Rust Threads on the GPU

(vectorware.com)

121 points | by PaulHoule 6 days ago ago

48 comments

  • nynx 2 days ago ago

    I don’t understand why this is a useful effort. It seems like a solution in source of a problem. It’s going to be incredibly easy to end up with hopelessly inefficient programs that need a full redesign in a normal gpu programming model to be useful.

    • LegNeato 2 days ago ago

      Founder here.

      1. Programming GPUs is a problem. The ratio of CPUs to CPU programmers and GPUs to GPU programmers is massively out of whack. Not because GPU programming is less valuable or lucrative, because GPUs are weird and the tools are weird.

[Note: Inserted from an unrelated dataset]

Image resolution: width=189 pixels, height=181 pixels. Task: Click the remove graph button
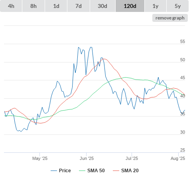click(x=170, y=18)
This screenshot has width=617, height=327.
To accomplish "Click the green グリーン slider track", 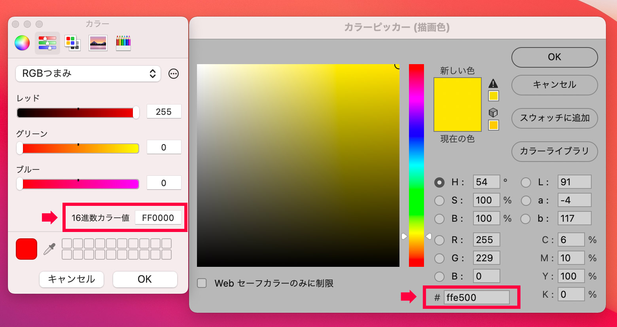I will (79, 148).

      2. We are more interested in leveraging existing libraries than running existing binaries wholesale (mostly within a warp). But, running GPU-unaware code leaves a lot of space for the compiler to move stuff around and optimize things.

      3. The compiler changes are not our product, the GPU apps we are building with them are. So it is in our interest to make the apps very fast.

      Anyway, skepticism is understandable and we are well aware code wins arguments.

      • electronsoup a day ago ago

        > the GPU apps we are building with them are

        I can't help but get the feeling you have use-case end-goal in mind that's opaque to many of us who are gpu-ignorant.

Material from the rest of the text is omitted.